§ **Alıştırma Tanımı**
"31, 34, 40)" içeren satırdan "778) label: Cloudflare" içeren satıra kadar (iki satır da dahil) olan öğeleri, her öğeye bir satır düşecek biçimde iki sütunlu bir CSV'ye aktarın. "girdi" sütununa öğenin metnini, "çıktı" sütununa yanıtını yazın. Her değer tırnak içinde tek bir alan olmalı, satır sonları da boşluğa çevrilmelidir.

§ **Verilen Materyaller**
○ ○ ○ ○ ○ ○ ○

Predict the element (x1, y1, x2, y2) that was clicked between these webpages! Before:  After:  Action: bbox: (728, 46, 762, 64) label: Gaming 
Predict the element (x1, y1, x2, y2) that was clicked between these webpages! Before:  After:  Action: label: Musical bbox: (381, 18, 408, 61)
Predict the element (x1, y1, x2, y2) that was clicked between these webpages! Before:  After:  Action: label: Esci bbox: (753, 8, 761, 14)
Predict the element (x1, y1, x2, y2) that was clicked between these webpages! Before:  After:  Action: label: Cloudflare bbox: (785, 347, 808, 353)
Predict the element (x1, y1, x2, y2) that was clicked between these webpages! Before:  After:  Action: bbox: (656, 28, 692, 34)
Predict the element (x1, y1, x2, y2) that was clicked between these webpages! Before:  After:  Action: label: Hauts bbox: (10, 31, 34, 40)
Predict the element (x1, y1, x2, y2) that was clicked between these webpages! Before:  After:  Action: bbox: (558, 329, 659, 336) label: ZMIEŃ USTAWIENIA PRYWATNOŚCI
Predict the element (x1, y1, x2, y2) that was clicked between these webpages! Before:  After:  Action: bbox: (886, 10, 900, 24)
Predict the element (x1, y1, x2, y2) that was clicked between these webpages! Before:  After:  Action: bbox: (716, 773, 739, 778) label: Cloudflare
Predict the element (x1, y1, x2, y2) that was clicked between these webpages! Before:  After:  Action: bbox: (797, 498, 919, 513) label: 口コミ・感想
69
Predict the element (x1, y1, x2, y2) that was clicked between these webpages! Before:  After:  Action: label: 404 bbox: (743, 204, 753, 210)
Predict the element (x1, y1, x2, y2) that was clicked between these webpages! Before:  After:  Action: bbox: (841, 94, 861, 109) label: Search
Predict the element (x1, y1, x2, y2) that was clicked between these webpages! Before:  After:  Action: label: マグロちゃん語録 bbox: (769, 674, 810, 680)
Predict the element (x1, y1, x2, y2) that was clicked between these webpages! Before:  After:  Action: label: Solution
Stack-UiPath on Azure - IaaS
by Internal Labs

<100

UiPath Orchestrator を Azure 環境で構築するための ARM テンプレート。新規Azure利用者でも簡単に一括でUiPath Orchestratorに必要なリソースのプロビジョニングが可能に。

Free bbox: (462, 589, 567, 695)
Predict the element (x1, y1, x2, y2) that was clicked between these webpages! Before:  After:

○ ○ ○ ○ ○ ○ ○

§ **Alıştırma Yanıtı**
girdi,çıktı
"Predict the element (x1, y1, x2, y2) that was clicked between these webpages! Before:  After:","Action: label: Hauts bbox: (10, 31, 34, 40)"
"Predict the element (x1, y1, x2, y2) that was clicked between these webpages! Before:  After:","Action: bbox: (558, 329, 659, 336) label: ZMIEŃ USTAWIENIA PRYWATNOŚCI"
"Predict the element (x1, y1, x2, y2) that was clicked between these webpages! Before:  After:","Action: bbox: (886, 10, 900, 24)"
"Predict the element (x1, y1, x2, y2) that was clicked between these webpages! Before:  After:","Action: bbox: (716, 773, 739, 778) label: Cloudflare"